- PROMPT: Please copy, exactly and with no pictures, only the lines from the one containing "Open Help for this dialog" through the last line of the records.

- DATA:
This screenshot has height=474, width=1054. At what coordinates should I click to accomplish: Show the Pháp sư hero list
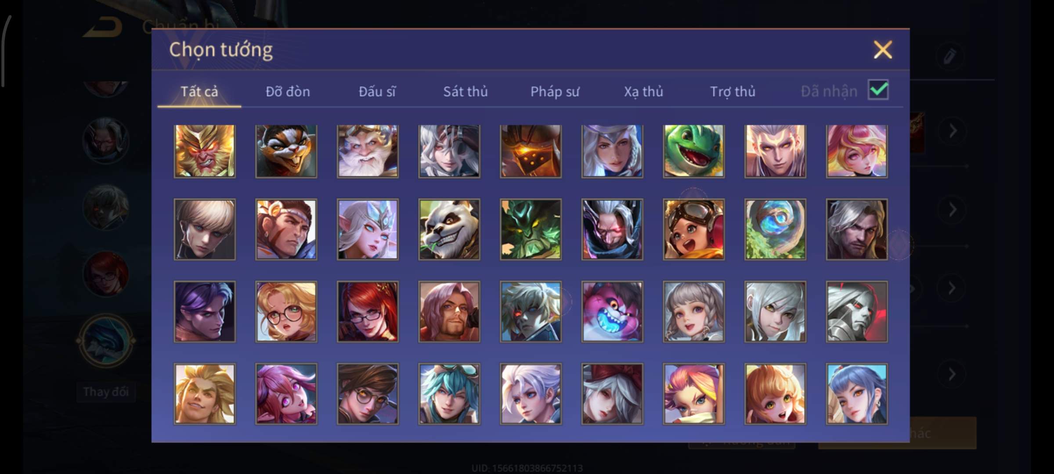pos(555,91)
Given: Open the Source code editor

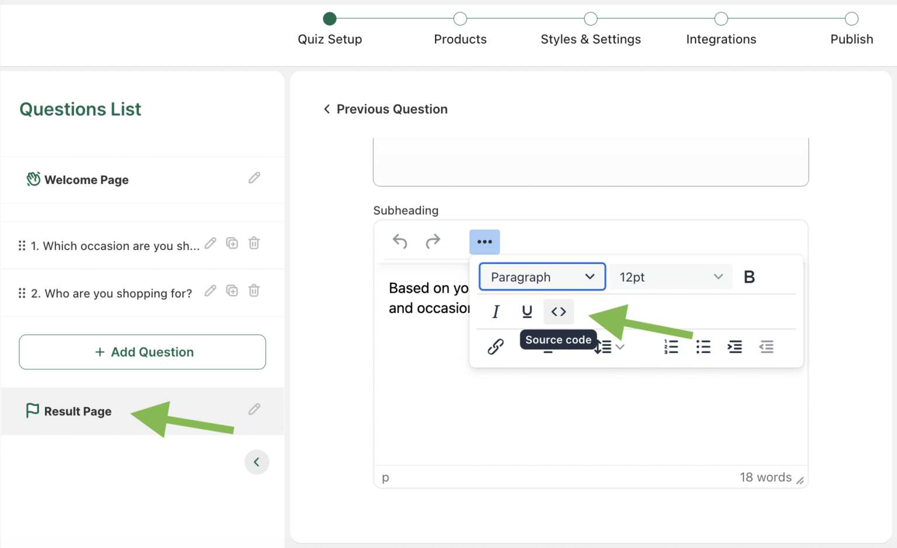Looking at the screenshot, I should click(x=558, y=311).
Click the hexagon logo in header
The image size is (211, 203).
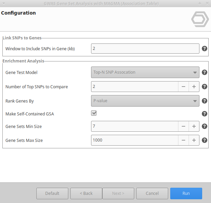200,19
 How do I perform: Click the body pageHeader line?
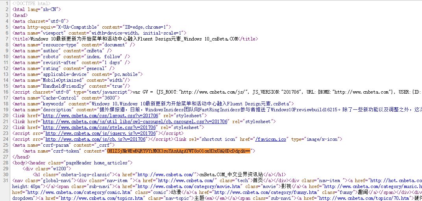72,163
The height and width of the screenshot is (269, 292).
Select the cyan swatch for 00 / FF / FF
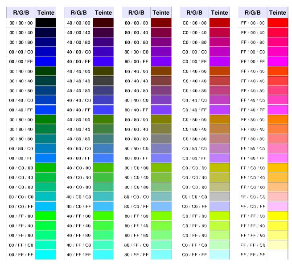(45, 254)
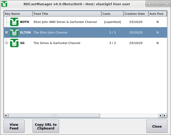The image size is (171, 135).
Task: Click the Auto Post column header
Action: pyautogui.click(x=158, y=14)
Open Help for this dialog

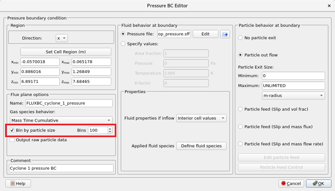click(x=18, y=183)
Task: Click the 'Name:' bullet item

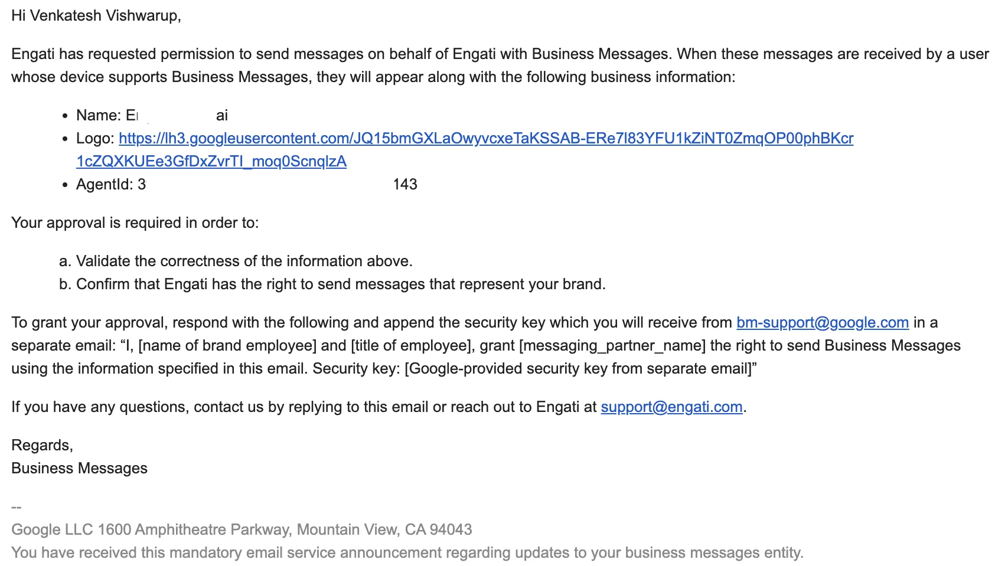Action: [x=152, y=115]
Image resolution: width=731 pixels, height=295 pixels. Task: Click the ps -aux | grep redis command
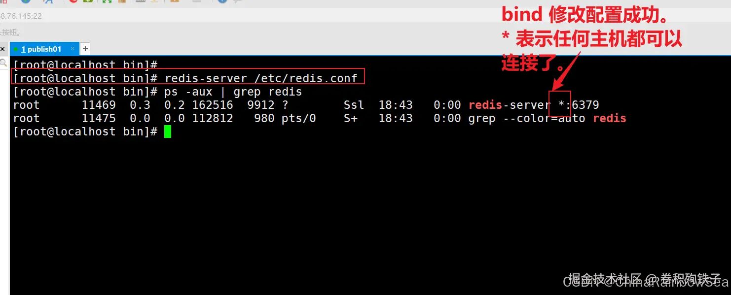tap(233, 92)
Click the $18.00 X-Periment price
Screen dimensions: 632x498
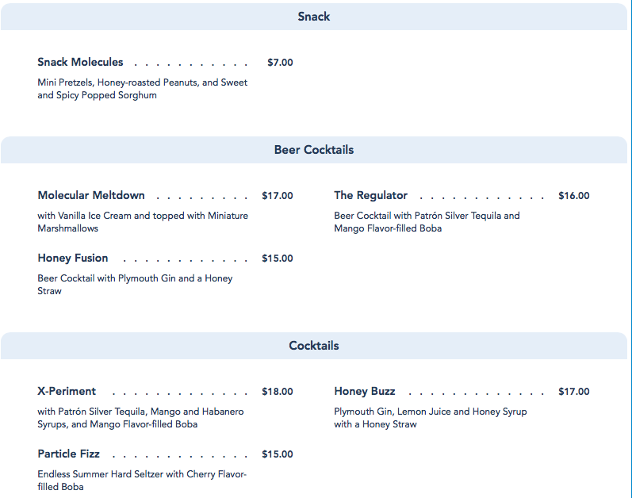pyautogui.click(x=278, y=392)
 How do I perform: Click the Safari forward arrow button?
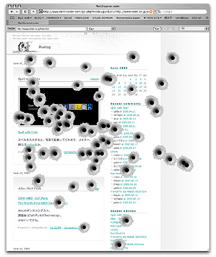click(17, 12)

- ANSWER SPACE:
Open Help for this dialog

click(x=18, y=183)
Task: Click the 'Name:' bullet item

Action: [x=152, y=115]
Image resolution: width=731 pixels, height=295 pixels. Task: Click the ps -aux | grep redis command
tap(233, 92)
Click the $18.00 X-Periment price
Screen dimensions: 632x498
pyautogui.click(x=278, y=392)
 How do I perform: Click the Safari forward arrow button?
click(17, 12)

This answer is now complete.